14 En l’entendant parler les hommes la regardaient et n’en revenaient pas de la trouver si belle : 15 « Ç’aura été ton salut, lui dirent-ils, que d’avoir pris les devants et d’être descendue voir notre maître ! Va donc le trouver dans sa tente, voici des nôtres pour t’accompagner et te remettre entre ses mains. 16 Une fois devant lui, ne crains rien. Répète-lui ce que tu viens de nous dire, et il te traitera bien. » 17 Ils détachèrent alors cent de leurs hommes qui se joignirent à elle et à sa servante et les conduisirent auprès de la tente d’Holopherne.

18 La nouvelle de son arrivée s’étant répandue parmi les tentes, il en résulta dans le camp une agitation générale. Elle était encore à l’extérieur de la tente d’Holopherne, attendant d’être annoncée, que déjà autour d’elle on faisait cercle.

19 On ne se lassait pas d’admirer son étonnante beauté, et d’admirer par contrecoup les Israélites. « Qui donc pourrait encore mépriser un peuple qui a des femmes pareilles ? se disait-on à l’envi. Ce ne serait pas bien avisé d’en laisser debout un seul homme ! Les survivants seraient capables de séduire la terre entière ! »

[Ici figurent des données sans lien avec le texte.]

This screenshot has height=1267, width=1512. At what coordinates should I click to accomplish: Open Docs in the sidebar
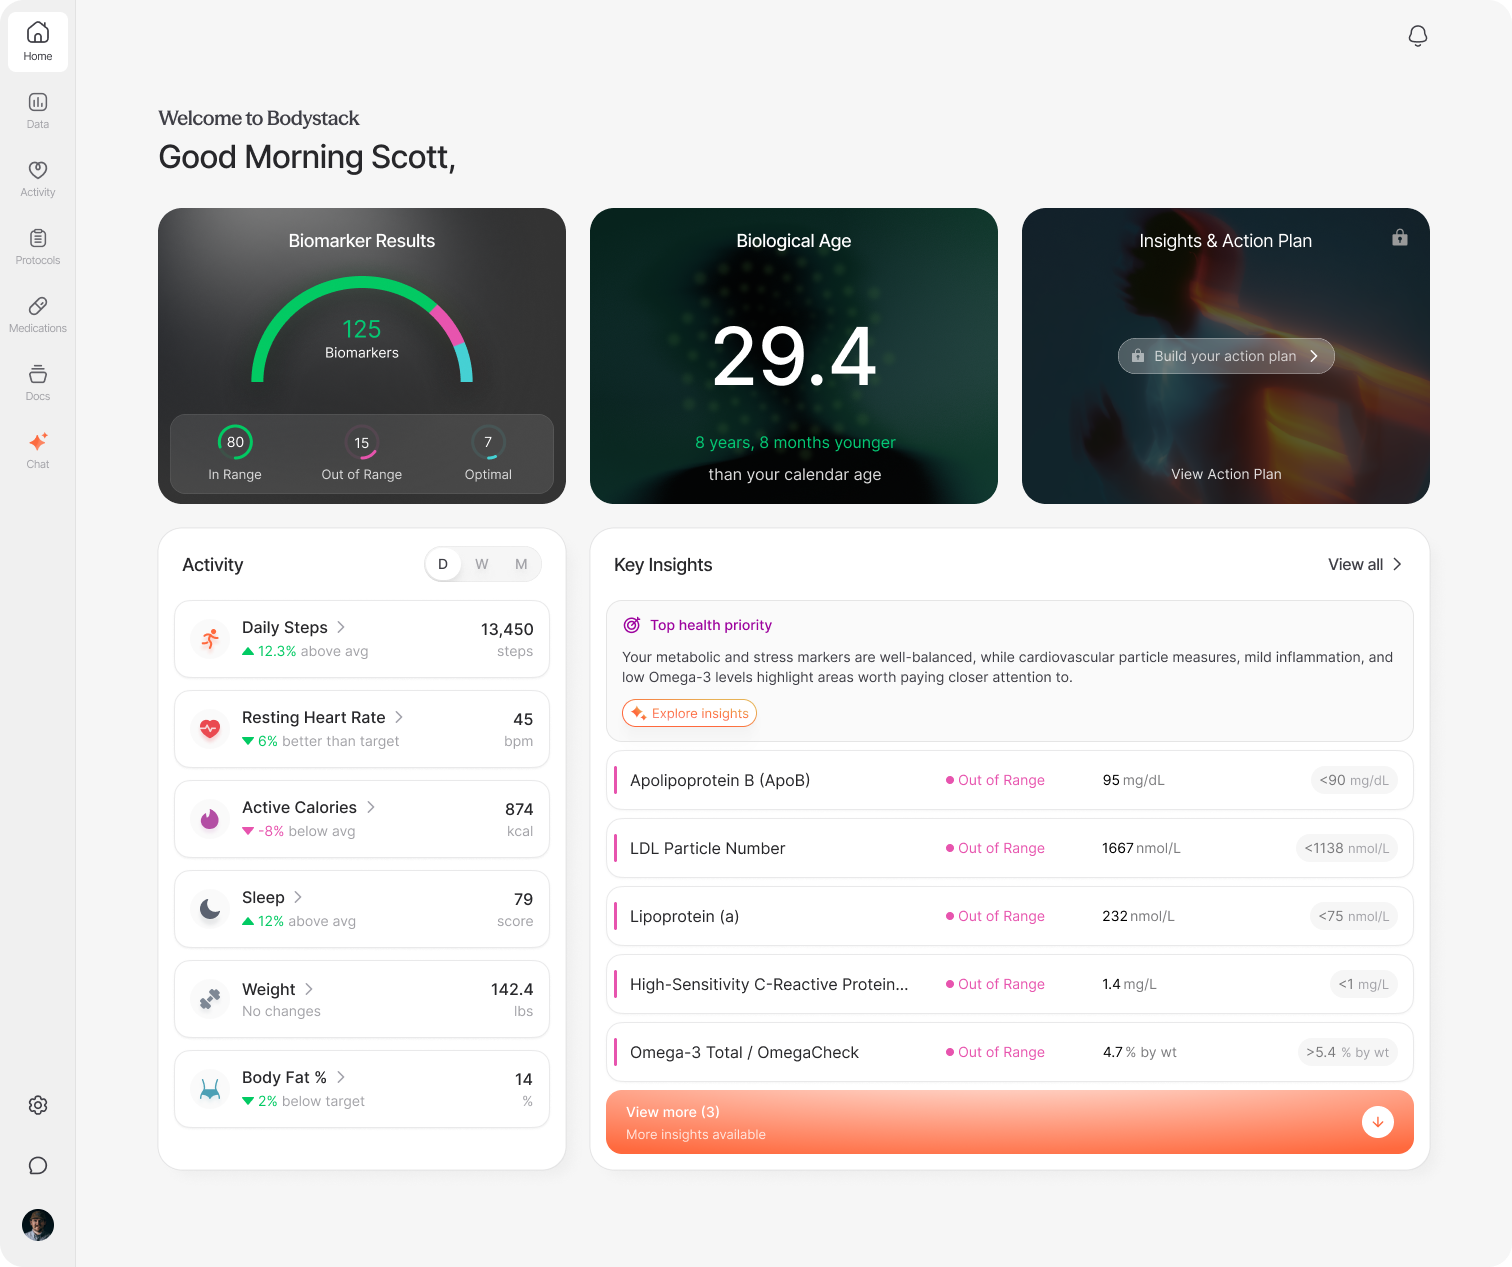point(38,382)
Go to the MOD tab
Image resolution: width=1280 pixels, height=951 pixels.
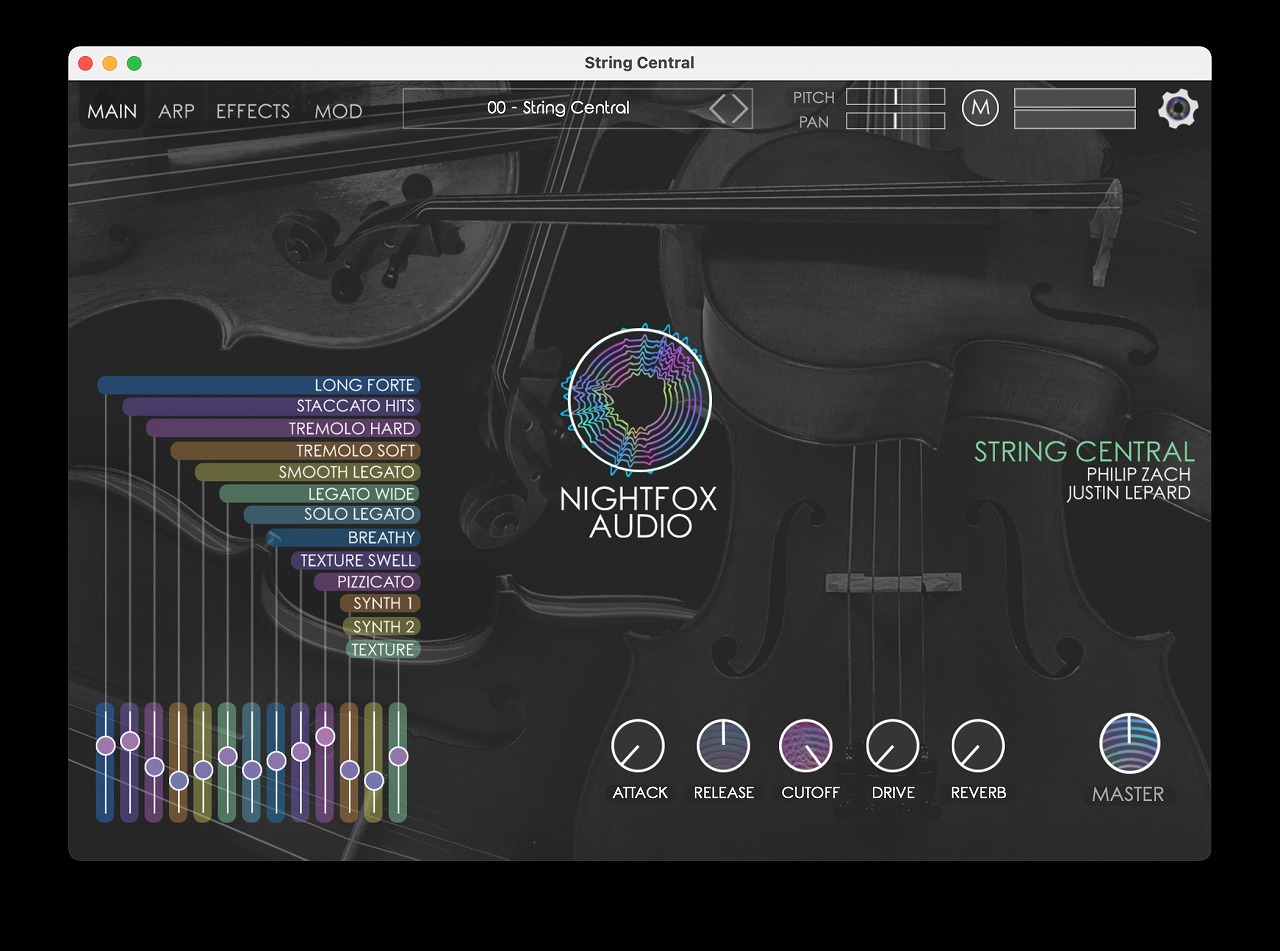(x=338, y=111)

20 Les gardes du corps d’Holopherne et ses aides de camp sortirent et introduisirent Judith dans la tente. 21 Holopherne reposait sur un lit placé sous une draperie de pourpre et d’or, rehaussée d’émeraudes et de pierres précieuses. 22 On la lui annonça et il sortit sous l’auvent de la tente, précédé de porteurs de flambeaux d’argent.b

b La tente d’Holopherne, cf. encore 12.1 ; 13.1-3 ; 14.14-15, parait être un pavillon spacieux et richement décoré. La fantaisie du narrateur s’est donné libre cours dans cette présentation d’une tente d’armée en campagne, fût-elle celle du général en chef.

23 Quand Judith se trouva en présence du général et de ses aides de camp, la beauté de son visage les stupéfia tous. Elle se prosterna devant lui, la face contre terre. Mais les serviteurs la relevèrent.